++++ Data section ++++

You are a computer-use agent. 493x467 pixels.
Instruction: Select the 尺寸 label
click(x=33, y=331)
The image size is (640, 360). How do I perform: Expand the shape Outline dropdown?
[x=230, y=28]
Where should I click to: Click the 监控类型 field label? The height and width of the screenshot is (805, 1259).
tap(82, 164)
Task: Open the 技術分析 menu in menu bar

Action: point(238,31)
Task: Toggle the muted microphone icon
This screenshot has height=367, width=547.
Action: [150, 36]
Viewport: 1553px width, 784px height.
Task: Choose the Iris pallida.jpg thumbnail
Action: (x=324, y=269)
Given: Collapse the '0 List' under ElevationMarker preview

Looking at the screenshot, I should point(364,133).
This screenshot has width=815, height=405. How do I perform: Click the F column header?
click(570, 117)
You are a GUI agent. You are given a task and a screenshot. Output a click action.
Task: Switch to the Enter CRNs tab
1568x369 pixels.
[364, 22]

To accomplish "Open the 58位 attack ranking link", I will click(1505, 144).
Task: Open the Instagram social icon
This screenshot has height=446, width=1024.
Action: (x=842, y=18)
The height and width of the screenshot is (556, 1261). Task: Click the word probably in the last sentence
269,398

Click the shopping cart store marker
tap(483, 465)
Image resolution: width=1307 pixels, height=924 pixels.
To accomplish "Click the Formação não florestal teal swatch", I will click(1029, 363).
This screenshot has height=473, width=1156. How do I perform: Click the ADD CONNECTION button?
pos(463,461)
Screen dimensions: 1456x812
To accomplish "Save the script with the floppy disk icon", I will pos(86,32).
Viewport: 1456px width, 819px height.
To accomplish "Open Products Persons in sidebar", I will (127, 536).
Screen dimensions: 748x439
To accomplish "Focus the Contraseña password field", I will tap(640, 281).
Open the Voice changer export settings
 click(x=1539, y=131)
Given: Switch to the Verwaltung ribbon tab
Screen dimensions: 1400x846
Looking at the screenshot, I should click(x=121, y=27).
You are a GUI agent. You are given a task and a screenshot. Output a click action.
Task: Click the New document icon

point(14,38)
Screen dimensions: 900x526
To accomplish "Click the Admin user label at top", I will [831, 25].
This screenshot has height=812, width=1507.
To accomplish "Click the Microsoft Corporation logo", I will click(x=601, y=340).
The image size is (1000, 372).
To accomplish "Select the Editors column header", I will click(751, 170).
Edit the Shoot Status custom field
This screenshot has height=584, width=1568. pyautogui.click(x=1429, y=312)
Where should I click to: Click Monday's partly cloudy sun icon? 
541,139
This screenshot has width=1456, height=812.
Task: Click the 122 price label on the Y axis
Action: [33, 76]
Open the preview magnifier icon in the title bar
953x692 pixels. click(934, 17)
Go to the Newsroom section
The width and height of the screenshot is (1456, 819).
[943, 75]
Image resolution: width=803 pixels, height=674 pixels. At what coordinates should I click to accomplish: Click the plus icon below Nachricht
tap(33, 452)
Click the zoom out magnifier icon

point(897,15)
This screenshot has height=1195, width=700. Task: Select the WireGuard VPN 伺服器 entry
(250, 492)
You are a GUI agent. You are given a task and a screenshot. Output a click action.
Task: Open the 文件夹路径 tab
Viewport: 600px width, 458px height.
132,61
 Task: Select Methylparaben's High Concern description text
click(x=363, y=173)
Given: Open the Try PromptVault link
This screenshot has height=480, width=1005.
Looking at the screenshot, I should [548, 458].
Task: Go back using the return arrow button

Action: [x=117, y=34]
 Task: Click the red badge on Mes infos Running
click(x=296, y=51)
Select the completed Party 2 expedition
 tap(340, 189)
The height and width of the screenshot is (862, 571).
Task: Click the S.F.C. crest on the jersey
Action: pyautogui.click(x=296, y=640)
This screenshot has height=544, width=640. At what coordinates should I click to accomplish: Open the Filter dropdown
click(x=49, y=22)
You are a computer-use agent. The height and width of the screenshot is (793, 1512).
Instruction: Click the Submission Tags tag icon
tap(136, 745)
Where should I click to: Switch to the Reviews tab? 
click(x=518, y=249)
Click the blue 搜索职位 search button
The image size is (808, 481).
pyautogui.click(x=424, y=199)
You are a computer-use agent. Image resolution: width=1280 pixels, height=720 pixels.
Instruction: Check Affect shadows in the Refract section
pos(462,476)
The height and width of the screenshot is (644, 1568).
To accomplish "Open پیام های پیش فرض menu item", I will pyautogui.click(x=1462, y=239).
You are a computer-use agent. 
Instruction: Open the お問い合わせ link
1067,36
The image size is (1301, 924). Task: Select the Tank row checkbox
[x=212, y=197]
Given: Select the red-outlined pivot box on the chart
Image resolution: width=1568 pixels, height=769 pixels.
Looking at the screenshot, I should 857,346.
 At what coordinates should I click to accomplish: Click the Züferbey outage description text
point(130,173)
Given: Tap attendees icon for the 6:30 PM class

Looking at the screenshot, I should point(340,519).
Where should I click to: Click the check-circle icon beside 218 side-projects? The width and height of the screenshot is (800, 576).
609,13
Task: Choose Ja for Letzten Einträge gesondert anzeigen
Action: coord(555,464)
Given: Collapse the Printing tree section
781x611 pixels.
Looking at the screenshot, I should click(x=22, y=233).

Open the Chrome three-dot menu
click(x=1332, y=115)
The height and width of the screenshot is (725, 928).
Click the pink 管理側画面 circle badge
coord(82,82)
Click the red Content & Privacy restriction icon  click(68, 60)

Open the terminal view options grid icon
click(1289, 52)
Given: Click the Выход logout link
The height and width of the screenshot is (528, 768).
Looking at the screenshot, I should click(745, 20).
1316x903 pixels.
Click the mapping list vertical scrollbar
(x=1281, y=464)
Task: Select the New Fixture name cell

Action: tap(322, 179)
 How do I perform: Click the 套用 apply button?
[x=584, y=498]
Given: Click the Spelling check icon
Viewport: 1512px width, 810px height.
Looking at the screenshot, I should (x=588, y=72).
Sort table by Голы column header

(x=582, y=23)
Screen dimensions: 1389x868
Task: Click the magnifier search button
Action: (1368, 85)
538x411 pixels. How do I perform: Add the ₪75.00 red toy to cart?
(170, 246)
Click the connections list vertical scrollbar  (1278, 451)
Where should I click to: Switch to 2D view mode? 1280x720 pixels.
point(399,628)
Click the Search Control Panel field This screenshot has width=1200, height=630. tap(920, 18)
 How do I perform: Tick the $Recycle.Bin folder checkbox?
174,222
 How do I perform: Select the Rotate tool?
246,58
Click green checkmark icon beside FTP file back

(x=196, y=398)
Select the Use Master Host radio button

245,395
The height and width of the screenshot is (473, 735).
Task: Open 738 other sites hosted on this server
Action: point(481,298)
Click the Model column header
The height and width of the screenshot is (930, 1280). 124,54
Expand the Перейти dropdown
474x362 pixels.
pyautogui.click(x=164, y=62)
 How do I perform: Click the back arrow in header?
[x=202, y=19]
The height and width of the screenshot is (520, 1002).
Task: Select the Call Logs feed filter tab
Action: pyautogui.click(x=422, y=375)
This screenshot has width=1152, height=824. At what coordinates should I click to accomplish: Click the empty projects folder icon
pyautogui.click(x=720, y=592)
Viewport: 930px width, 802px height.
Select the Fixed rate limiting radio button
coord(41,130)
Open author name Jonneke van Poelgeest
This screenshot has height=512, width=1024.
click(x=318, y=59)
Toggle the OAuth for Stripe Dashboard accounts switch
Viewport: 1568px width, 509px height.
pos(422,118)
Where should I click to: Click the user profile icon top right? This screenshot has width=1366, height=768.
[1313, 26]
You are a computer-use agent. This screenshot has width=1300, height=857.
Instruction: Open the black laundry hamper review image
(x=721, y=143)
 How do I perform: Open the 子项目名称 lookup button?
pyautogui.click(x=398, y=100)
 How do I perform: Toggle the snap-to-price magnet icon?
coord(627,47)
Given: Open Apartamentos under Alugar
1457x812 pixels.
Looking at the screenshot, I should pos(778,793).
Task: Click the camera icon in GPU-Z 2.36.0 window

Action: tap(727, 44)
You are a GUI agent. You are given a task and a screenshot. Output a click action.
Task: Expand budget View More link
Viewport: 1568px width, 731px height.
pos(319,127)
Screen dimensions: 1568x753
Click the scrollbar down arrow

++++

What you have to do: Reproduce the stretch of the material from its opening line through the line that contains "Looking at the screenshot, I should point(364,133).", with every line unchanged.

Exercise output:
You are a computer-use agent. 493x467 pixels.
Instruction: Select the 尺寸 label
click(x=33, y=331)
The image size is (640, 360). How do I perform: Expand the shape Outline dropdown?
[x=230, y=28]
Where should I click to: Click the 监控类型 field label? The height and width of the screenshot is (805, 1259).
tap(82, 164)
Task: Open the 技術分析 menu in menu bar

Action: point(238,31)
Task: Toggle the muted microphone icon
This screenshot has height=367, width=547.
Action: [150, 36]
Viewport: 1553px width, 784px height.
Task: Choose the Iris pallida.jpg thumbnail
Action: (x=324, y=269)
Given: Collapse the '0 List' under ElevationMarker preview

Looking at the screenshot, I should point(364,133).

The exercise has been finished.